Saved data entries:
-=-=-

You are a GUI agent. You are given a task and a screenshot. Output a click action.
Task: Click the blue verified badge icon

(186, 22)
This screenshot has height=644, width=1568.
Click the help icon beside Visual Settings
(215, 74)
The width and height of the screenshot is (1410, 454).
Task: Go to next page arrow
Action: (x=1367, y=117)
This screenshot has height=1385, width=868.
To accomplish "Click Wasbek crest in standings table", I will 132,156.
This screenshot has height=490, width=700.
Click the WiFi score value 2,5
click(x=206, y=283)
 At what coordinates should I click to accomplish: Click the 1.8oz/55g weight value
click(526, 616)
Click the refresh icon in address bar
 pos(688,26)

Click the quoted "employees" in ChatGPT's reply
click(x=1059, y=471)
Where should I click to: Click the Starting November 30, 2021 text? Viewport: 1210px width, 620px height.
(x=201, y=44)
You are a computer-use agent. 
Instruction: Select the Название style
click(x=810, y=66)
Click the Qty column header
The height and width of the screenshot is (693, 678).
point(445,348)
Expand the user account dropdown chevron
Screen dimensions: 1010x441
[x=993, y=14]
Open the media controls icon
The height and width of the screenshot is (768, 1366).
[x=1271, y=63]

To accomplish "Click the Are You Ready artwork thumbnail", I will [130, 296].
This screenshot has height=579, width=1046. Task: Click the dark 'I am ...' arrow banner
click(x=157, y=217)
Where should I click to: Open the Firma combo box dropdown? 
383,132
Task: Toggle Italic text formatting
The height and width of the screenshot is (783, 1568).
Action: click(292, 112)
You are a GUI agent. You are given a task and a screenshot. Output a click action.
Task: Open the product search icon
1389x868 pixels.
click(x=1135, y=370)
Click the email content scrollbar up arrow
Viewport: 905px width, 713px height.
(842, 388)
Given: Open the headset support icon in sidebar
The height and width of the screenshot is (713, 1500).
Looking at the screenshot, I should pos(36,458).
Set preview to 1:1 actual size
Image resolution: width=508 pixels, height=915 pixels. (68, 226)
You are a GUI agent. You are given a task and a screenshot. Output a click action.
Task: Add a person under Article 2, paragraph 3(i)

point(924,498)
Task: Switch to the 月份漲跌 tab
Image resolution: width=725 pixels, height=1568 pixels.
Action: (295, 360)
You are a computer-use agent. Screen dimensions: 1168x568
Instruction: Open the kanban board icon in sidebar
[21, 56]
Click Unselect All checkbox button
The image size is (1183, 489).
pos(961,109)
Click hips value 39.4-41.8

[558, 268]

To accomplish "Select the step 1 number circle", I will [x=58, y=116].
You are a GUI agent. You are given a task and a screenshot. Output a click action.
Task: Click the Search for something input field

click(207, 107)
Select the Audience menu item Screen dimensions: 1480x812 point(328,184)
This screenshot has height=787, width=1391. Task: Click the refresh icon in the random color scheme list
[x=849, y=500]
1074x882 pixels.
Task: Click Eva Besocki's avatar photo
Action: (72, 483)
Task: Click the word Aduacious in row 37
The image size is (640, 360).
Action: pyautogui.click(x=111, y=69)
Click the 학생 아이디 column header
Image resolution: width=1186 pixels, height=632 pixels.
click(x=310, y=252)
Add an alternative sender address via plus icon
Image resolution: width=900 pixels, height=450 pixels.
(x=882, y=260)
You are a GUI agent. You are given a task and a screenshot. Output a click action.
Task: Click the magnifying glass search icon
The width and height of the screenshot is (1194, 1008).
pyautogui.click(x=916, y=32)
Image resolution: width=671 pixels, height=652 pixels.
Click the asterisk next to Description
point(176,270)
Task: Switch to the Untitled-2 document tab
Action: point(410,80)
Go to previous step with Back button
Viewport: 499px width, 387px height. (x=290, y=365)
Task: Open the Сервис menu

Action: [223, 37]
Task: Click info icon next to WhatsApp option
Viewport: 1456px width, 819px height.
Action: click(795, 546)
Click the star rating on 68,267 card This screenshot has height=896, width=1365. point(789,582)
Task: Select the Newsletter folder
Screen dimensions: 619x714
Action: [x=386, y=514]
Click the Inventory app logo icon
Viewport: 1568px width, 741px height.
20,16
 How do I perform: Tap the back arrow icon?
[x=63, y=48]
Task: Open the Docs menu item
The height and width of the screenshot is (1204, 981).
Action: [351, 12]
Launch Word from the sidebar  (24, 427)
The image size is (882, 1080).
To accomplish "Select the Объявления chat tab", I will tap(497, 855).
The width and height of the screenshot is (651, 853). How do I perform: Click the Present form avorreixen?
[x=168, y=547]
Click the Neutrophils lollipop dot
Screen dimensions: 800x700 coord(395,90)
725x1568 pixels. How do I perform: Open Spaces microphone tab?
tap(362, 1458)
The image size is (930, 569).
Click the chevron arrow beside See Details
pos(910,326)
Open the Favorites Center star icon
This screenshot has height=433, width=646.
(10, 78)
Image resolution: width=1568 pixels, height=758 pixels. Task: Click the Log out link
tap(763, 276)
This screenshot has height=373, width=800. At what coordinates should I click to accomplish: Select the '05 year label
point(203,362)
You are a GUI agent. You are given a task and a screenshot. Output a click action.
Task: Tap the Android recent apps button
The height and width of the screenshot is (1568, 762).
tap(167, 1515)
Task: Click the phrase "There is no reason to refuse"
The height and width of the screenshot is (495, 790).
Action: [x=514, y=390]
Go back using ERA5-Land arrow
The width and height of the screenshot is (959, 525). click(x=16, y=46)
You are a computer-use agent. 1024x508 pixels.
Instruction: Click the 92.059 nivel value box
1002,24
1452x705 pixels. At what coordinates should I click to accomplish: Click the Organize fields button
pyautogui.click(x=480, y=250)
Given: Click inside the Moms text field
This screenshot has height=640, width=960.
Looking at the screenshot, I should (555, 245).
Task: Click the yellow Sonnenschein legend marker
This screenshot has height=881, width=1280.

-=-=-

EXERCISE GOAL: Set down exactly what runs from the line with "1452x705 pixels. At" to the last line of the data above, including both of those lines and no others.

ANSWER SPACE:
1452x705 pixels. At what coordinates should I click to accomplish: Click the Organize fields button
pyautogui.click(x=480, y=250)
Given: Click inside the Moms text field
This screenshot has height=640, width=960.
Looking at the screenshot, I should (555, 245).
Task: Click the yellow Sonnenschein legend marker
This screenshot has height=881, width=1280.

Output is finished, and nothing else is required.